We of course won't stop anyone from using the old package version, or taking the code and maintain it in a separate project. We in the cockpit team won't do that by ourselves, our stanza is still what was written in the release note; but of course we will be glad to help anyone with setting up a separate project. It certainly needs some thought, a better design. Cockpit does a really poor job at being a multi-server monitoring tool (who stares at a browser graph all day long?), and does not aspire to become one. That starts with the insufficient automatic authentication, continues with the rather expensive way of collecting/showing the data, and reaches up to the glaring security problem that every connected host is technically able to do arbitrary things on any other connected host (i.e. the multiple hosts are not isolated from one another). However, we do plan to work on a better Grafana integration, we track that in our internal Jira. I am sorry if that is disappointing.

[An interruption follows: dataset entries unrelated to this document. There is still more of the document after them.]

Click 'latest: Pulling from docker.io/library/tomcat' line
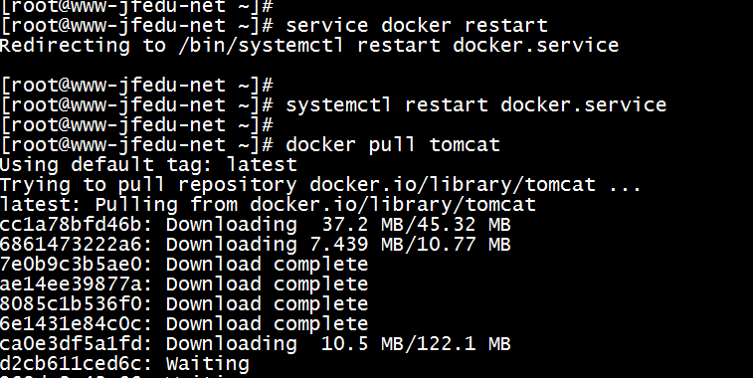753x378 pixels. (x=268, y=205)
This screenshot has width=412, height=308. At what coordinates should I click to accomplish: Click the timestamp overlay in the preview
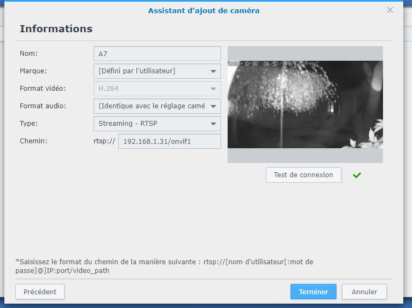pos(258,64)
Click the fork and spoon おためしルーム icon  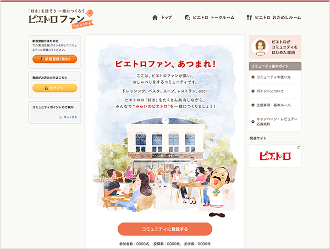249,18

@Martin Thanks for your response. I have the luxury of multiple large screens (up to 4K) so having a small window permanently open in one corner showing a summary of critical metrics for all machines is of no cost. I don't stare at this browser graph all day :-) , but do look at this frequently, such as when I change tasks or when I am waiting for a compute task to finish. I'm paranoid about security (both in the sense of countering untrusion and in the sense of reliability) so a quick glance at the cockpit-dashboard gives that warm feeling that all is well. And I think I understand the security risks you mention not to be worried about those. I don't really care how you restore this dashboard collective summary, whether via Grafana integration or anything else. But I do look forward to this fundamental feature being reinstated. If you could point me at an equivalent that does the job that cockpit-dashboard used to do, then I'd be equally satisfied. Meanwhile, I rolled back to version 213. I can see, at a glance, that a backup job is running (disk & network activity) and taking longer than normal. Very useful. I shall now look at the backup logs on that server to satisfy myself that all is well.
A while ago I wrote a blog post how to do proper metrics collection and graphing of multiple machines: https://cockpit-project.org/blog/pcp-grafana.html I forgot to update that bug afterwards, sorry. This is what we support now, the old and rather limited Dashboard is not going to come back. I realize that might be inconvenient for some users, but it was really not a thing that we could support in good faith.